To better model human cancers within the body, scientists developed patient derived xenograft (PDX) mice. Human tumor fragments, removed from patients during surgery, are engrafted in immunocompromised mice and grown and studied within an in vivo context. PDX mice make it far more feasible to investigate many clinical aspects of cancer, such as comparing the effects of alternative therapies on a single tumor, tracking cancer cell evolution in response to treatment, identifying possible biomarkers for drug response, and more. On the other hand, different institutions have used different procedures and analytical pipelines, making it difficult to assess how comparable and reproducible the results are.

To assess just how robust PDX research results are across procedures and institutions, a team of cancer researchers led by Jackson Laboratory Associate Professor Jeffrey Chuang, Ph.D.Computational studies of cancer image and sequence data to improve treatment outcomesJeff Chuang conducted experiments in multiple PDX Development and Trial Centers (PDTC). Chuang and five collaborating institutions in the PDXNet consortium, a group of PDX research centers supported by the National Cancer Institute (NCI), dosed three PDX mouse models—two with colon adenocarcinomas and one with urothelial/bladder cancer—with Temozolomide (also known as Temodal) using independently developed preclinical protocols. The models were chosen because of their known responses to Temozolomide treatment, but the research groups were blinded to the expected outcome. 
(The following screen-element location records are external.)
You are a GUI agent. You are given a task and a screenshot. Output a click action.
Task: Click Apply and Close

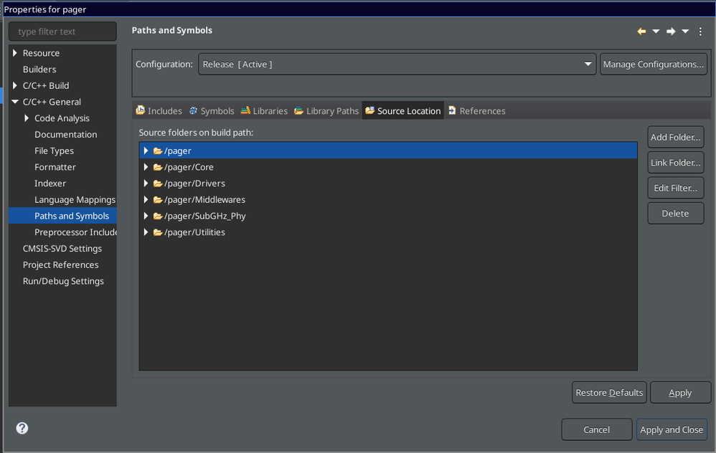pyautogui.click(x=672, y=429)
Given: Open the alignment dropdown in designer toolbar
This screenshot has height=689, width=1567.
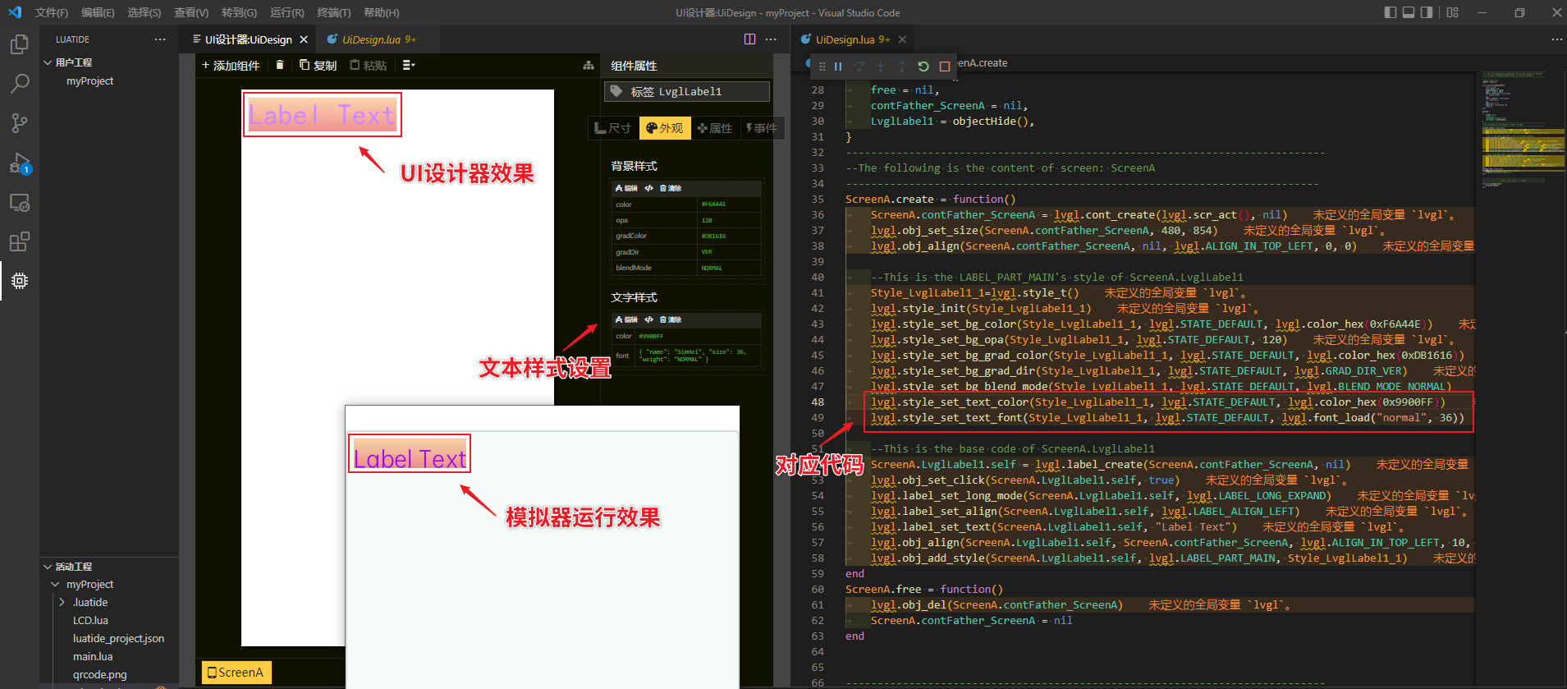Looking at the screenshot, I should coord(409,65).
In “Systematic Establishment of Robustness and Standards in Patient-Derived Xenograft Experiments and Analysis,” a paper published in Cancer Research, Chuang and the team show that even though the groups were not told what experimental protocol to use, the PDX research yielded accurate and consistent treatment response data in the context of a cytotoxic agent. While rigorous methodologies and analysis tools remain important, the team’s findings show that PDXs are robust enough to withstand the experimental variations that are common across laboratories. To synchronize these findings with approaches for PDX sequence analysis, the researchers developed standardized PDX sequence analysis pipelines for calling DNA variants in both tumor and normal tissues, as well as for evaluating RNA sequencing data. They have provided the tools on the Cancer Genomics Cloud (CGC) so that other researchers may access them when they also access data collections on the CGC.

PDX models provide a powerful preclinical platform for assessing therapy efficacy, tumor evolution and variability, and much more. Even without inter-institutional standards, much of the data being generated are reproducible. The results of the PDXNet consortium study provide a key validation toward translating xenograft findings into clinical treatments for patients.